FIGURE 2.

The MICAL’s activity and its effects on actin dynamics. (A–C) MICALs posttranslationally modify specific methionine (Met) residues in F-actin (red), which triggers F-actin disassembly (A). More specifically, MICALs bind to F-actin [(B), red arrow)] and in the presence of their coenzyme, NADPH (C), selectively and stereospecifically oxidize (O) actin’s Met44 and Met47 in the R-conformation [(C), arrowhead]. This oxidation of Met44 and Met47 [see (B), red] occurs in the D-loop, at the pointed end of individual actin filament subunits, which disrupts the interprotomers interactions in F-actin and leads to their rapid disassembly. (D) MICAL-mediated F-actin disassembly is regulated by other proteins.

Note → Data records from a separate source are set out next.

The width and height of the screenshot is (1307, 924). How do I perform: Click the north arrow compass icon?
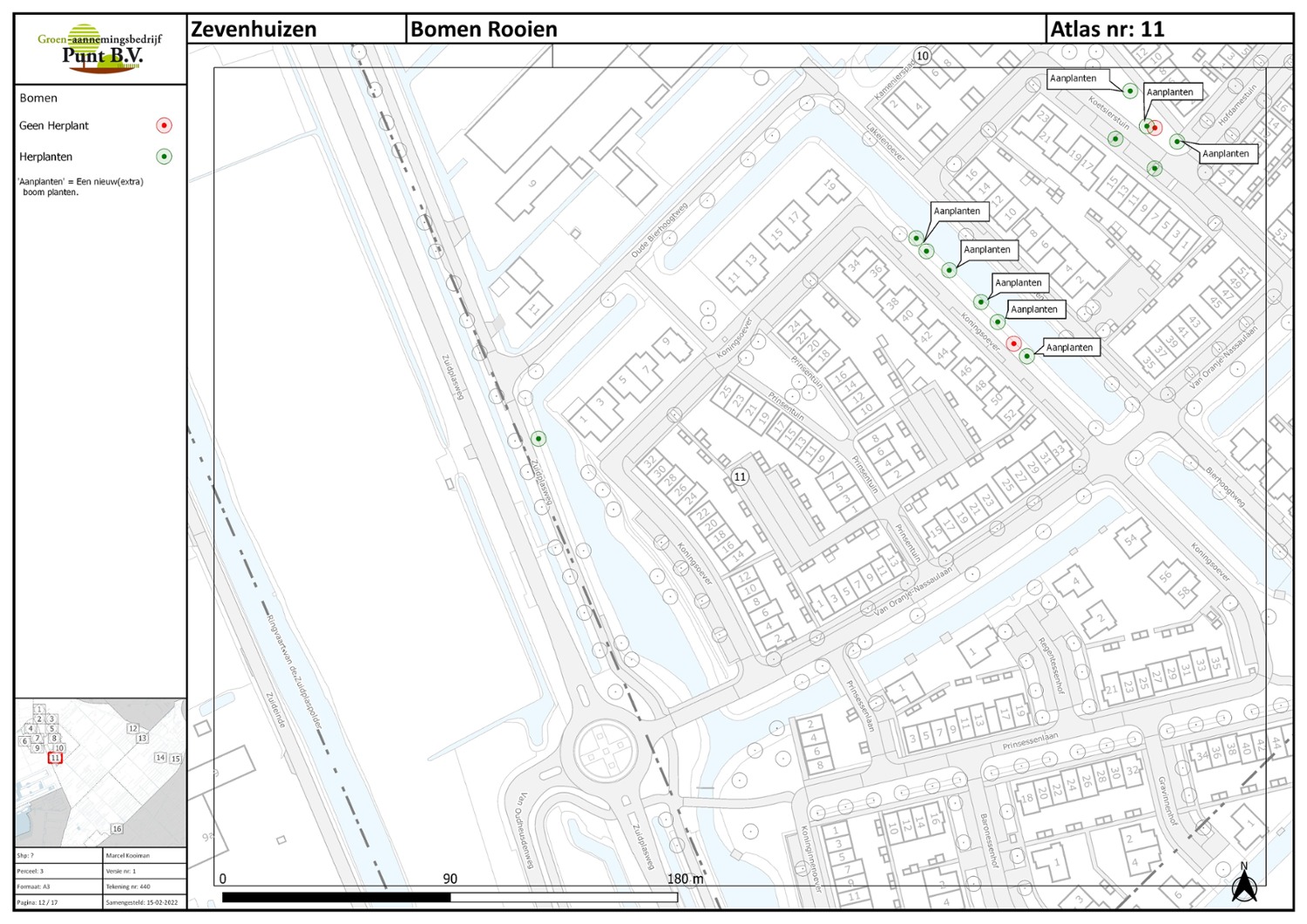pyautogui.click(x=1243, y=884)
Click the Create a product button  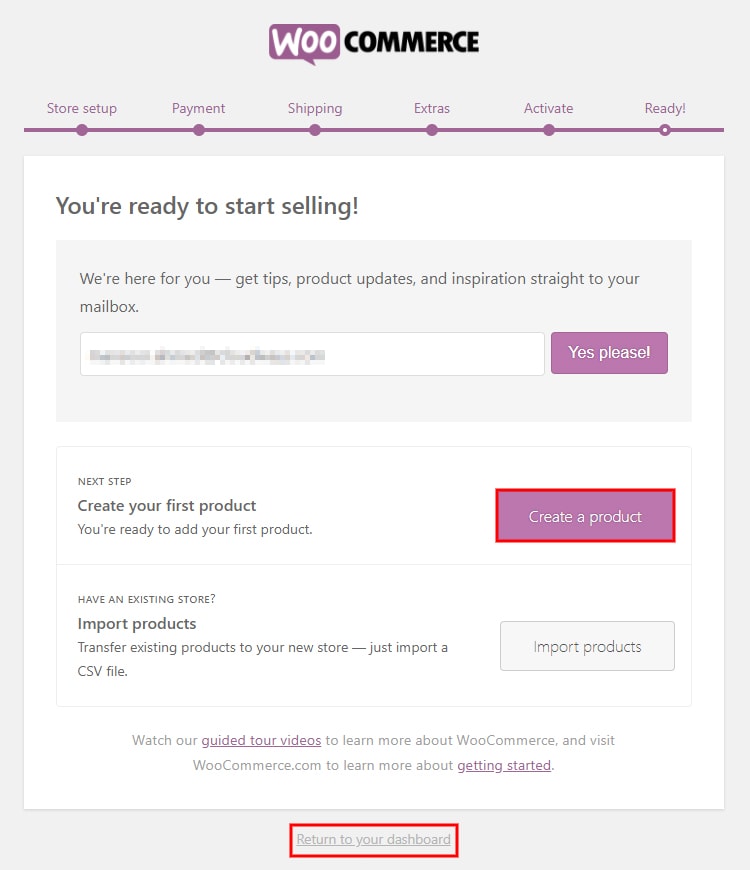585,516
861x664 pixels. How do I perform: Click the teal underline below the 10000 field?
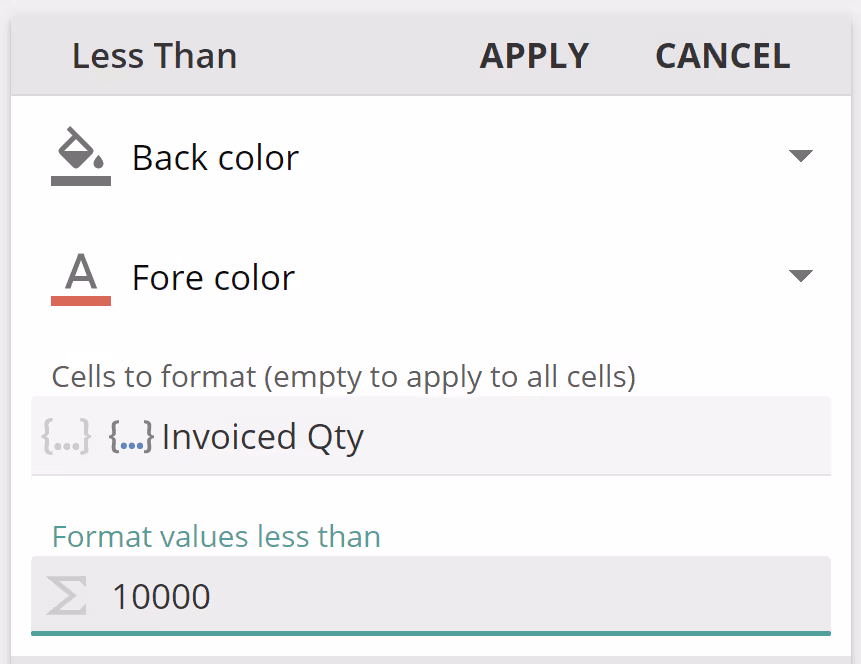tap(430, 632)
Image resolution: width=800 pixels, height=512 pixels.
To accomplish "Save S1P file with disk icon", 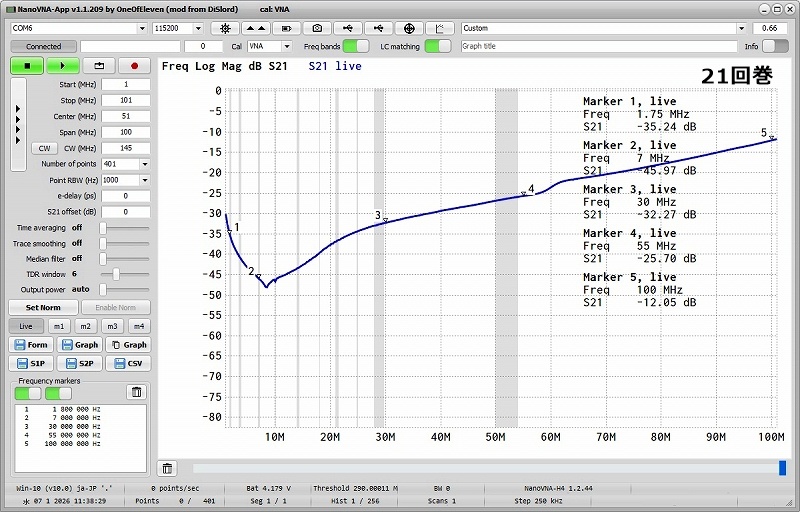I will pos(31,363).
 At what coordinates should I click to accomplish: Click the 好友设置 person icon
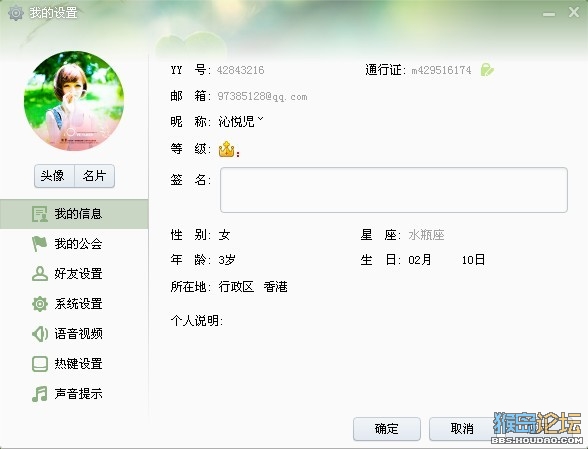(40, 274)
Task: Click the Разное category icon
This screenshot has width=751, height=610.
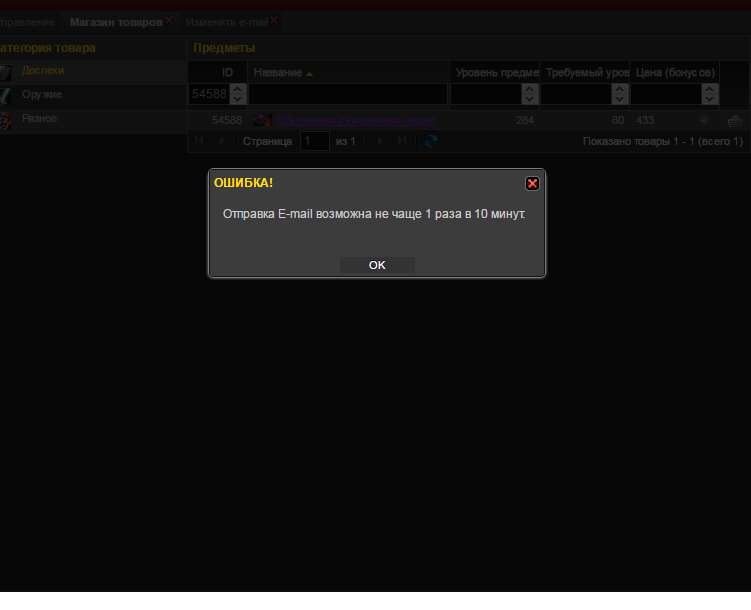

From top and clockwise: following MICALs’ oxidation of F-actin to generate MICAL-oxidized (Mox) F-actin, MICAL-triggered F-actin disassembly is enhanced by other proteins, including cofilin, profilin, and INF2. The Mox-G-actin that is formed does not readily re-polymerize even in the presence of profilin, formins, and Ena/VASP. Yet, Mox-G-actin is reduced specifically by selective methionine sulfoxide reductases (MsrBs/SelRs), and this G-actin can then re-polymerize normally. In this way, MICALs and MsrBs/SelRs create a reversible system for Redox regulation of actin dynamics in cells.